(Beginning of Extracted data)
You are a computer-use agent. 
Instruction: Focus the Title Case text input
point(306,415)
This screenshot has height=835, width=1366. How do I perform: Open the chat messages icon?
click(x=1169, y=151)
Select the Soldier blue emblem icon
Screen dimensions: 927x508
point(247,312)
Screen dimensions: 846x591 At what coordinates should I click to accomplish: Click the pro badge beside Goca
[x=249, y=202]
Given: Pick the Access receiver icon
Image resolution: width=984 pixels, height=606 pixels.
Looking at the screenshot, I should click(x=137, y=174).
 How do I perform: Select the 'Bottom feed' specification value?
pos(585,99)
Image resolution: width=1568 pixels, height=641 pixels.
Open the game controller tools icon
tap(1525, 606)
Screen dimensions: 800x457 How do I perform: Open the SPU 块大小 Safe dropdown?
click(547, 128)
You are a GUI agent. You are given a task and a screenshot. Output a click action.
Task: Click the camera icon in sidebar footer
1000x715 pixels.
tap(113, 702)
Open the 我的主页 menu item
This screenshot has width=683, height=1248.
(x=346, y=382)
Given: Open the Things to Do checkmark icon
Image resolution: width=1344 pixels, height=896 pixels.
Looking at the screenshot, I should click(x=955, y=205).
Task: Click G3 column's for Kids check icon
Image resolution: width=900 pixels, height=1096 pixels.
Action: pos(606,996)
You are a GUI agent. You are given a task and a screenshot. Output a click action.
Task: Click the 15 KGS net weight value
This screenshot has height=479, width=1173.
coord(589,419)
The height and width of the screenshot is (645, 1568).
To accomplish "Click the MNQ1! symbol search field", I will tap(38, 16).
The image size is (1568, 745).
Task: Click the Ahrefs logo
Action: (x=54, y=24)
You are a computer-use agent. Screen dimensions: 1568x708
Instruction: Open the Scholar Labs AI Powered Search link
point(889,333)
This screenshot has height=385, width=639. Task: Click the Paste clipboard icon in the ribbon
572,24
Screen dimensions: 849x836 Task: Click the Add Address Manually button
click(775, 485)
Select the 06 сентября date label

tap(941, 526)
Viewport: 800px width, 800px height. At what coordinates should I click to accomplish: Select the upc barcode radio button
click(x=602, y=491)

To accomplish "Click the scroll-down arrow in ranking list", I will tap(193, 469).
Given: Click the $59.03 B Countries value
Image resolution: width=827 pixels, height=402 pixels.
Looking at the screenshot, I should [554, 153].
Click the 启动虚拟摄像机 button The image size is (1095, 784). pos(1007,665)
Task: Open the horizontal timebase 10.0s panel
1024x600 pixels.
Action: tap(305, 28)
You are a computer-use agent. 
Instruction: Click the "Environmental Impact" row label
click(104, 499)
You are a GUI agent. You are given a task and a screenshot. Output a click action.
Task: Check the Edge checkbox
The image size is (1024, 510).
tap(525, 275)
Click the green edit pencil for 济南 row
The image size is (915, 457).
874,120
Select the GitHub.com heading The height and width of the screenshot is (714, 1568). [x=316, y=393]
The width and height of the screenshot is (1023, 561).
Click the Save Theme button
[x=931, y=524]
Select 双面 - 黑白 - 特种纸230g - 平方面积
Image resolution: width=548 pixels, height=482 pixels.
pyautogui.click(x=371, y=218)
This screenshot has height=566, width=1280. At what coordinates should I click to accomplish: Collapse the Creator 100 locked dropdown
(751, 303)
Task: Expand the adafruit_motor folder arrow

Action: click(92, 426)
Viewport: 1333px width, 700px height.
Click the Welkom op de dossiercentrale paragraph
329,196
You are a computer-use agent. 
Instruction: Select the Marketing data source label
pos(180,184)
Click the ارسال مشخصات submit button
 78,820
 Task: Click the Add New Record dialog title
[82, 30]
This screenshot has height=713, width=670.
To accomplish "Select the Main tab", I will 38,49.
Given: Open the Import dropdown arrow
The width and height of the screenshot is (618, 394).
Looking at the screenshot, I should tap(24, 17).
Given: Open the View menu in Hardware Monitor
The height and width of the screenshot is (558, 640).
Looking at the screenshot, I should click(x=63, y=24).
(End of Extracted data)
* **Directions for this task**: The expected response is every record, reproduced word for word.

* **Output for this exercise**:
You are a computer-use agent. 
Instruction: Focus the Title Case text input
point(306,415)
This screenshot has height=835, width=1366. How do I perform: Open the chat messages icon?
click(x=1169, y=151)
Select the Soldier blue emblem icon
Screen dimensions: 927x508
point(247,312)
Screen dimensions: 846x591 At what coordinates should I click to accomplish: Click the pro badge beside Goca
[x=249, y=202]
Given: Pick the Access receiver icon
Image resolution: width=984 pixels, height=606 pixels.
Looking at the screenshot, I should click(x=137, y=174).
 How do I perform: Select the 'Bottom feed' specification value?
pos(585,99)
Image resolution: width=1568 pixels, height=641 pixels.
Open the game controller tools icon
tap(1525, 606)
Screen dimensions: 800x457 How do I perform: Open the SPU 块大小 Safe dropdown?
click(547, 128)
You are a GUI agent. You are given a task and a screenshot. Output a click action.
Task: Click the camera icon in sidebar footer
1000x715 pixels.
tap(113, 702)
Open the 我的主页 menu item
This screenshot has width=683, height=1248.
(x=346, y=382)
Given: Open the Things to Do checkmark icon
Image resolution: width=1344 pixels, height=896 pixels.
Looking at the screenshot, I should click(x=955, y=205).
Task: Click G3 column's for Kids check icon
Image resolution: width=900 pixels, height=1096 pixels.
Action: pos(606,996)
You are a GUI agent. You are given a task and a screenshot. Output a click action.
Task: Click the 15 KGS net weight value
This screenshot has height=479, width=1173.
coord(589,419)
The height and width of the screenshot is (645, 1568).
To accomplish "Click the MNQ1! symbol search field", I will tap(38, 16).
The image size is (1568, 745).
Task: Click the Ahrefs logo
Action: (x=54, y=24)
You are a computer-use agent. Screen dimensions: 1568x708
Instruction: Open the Scholar Labs AI Powered Search link
point(889,333)
This screenshot has height=385, width=639. Task: Click the Paste clipboard icon in the ribbon
572,24
Screen dimensions: 849x836 Task: Click the Add Address Manually button
click(775, 485)
Select the 06 сентября date label

tap(941, 526)
Viewport: 800px width, 800px height. At what coordinates should I click to accomplish: Select the upc barcode radio button
click(x=602, y=491)

To accomplish "Click the scroll-down arrow in ranking list", I will tap(193, 469).
Given: Click the $59.03 B Countries value
Image resolution: width=827 pixels, height=402 pixels.
Looking at the screenshot, I should [554, 153].
Click the 启动虚拟摄像机 button The image size is (1095, 784). pos(1007,665)
Task: Open the horizontal timebase 10.0s panel
1024x600 pixels.
Action: tap(305, 28)
You are a computer-use agent. 
Instruction: Click the "Environmental Impact" row label
click(104, 499)
You are a GUI agent. You are given a task and a screenshot. Output a click action.
Task: Check the Edge checkbox
The image size is (1024, 510).
tap(525, 275)
Click the green edit pencil for 济南 row
The image size is (915, 457).
874,120
Select the GitHub.com heading The height and width of the screenshot is (714, 1568). [x=316, y=393]
The width and height of the screenshot is (1023, 561).
Click the Save Theme button
[x=931, y=524]
Select 双面 - 黑白 - 特种纸230g - 平方面积
Image resolution: width=548 pixels, height=482 pixels.
pyautogui.click(x=371, y=218)
This screenshot has height=566, width=1280. At what coordinates should I click to accomplish: Collapse the Creator 100 locked dropdown
(751, 303)
Task: Expand the adafruit_motor folder arrow

Action: click(92, 426)
Viewport: 1333px width, 700px height.
Click the Welkom op de dossiercentrale paragraph
329,196
You are a computer-use agent. 
Instruction: Select the Marketing data source label
pos(180,184)
Click the ارسال مشخصات submit button
 78,820
 Task: Click the Add New Record dialog title
[82, 30]
This screenshot has height=713, width=670.
To accomplish "Select the Main tab", I will 38,49.
Given: Open the Import dropdown arrow
The width and height of the screenshot is (618, 394).
Looking at the screenshot, I should tap(24, 17).
Given: Open the View menu in Hardware Monitor
The height and width of the screenshot is (558, 640).
Looking at the screenshot, I should click(x=63, y=24).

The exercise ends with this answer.